BY PAUL SCHINDLER | Capping a week of escalating controversy over legislation clearly aimed at the LGBT community, Arizona Governor Jan Brewer, a Republican, announced late in the day on February 26 that she was vetoing a bill to allow businesses to deny goods and services to individuals based on the “sincerely held” religious beliefs of their owners.
The measure, one of a number of similar initiatives proposed across the nation, drew condemnation not only from the LGBT community and other civil rights organizations, but also from many major businesses and even Republican leaders. Senator John McCain, Arizona’s senior US senator and the GOP’s 2008 presidential nominee, was joined by the party’s 2012 standard bearer, Mitt Romney, in calling on Brewer to veto the legislation.
The host committee for next year’s Super Bowl, scheduled for Phoenix, also condemned the bill.

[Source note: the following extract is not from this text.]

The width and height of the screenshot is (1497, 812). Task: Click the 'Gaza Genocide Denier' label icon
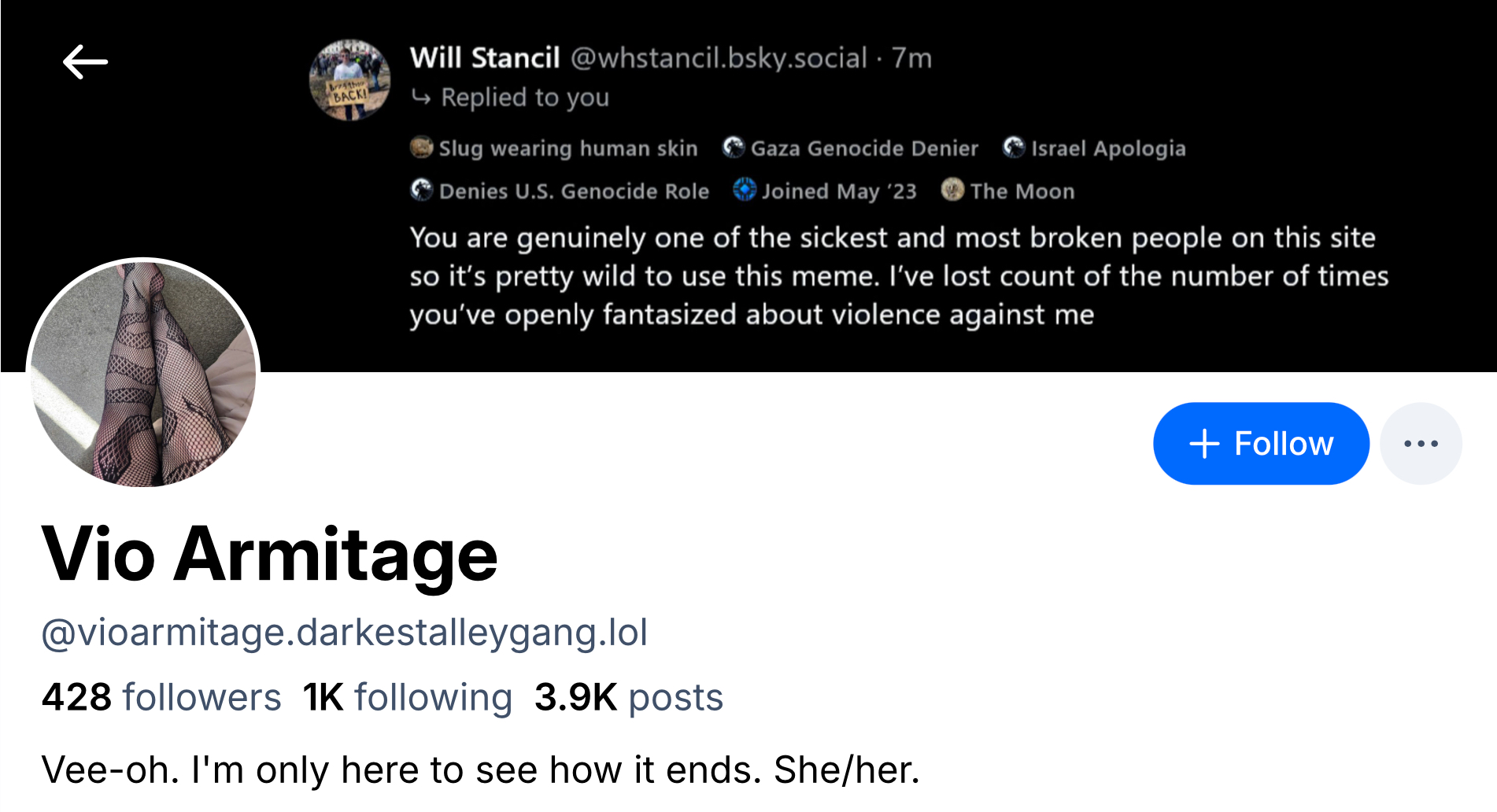(734, 147)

“I call them like I see them, despite the cheers and boos from the crowd,” Brewer said in her veto statement. And though supporters claimed the bill addressed vital religious liberty concerns, the governor said it failed to identify specific problems in need of a fix and “could result in unintended and negative consequences.”
Though some legislators insisted the measure did not target the gay community, time and again in the public debate the case of a New Mexico photographer who lost a discrimination case before that state’s supreme court after refusing to provide her services to a lesbian couple for their commitment ceremony was cited.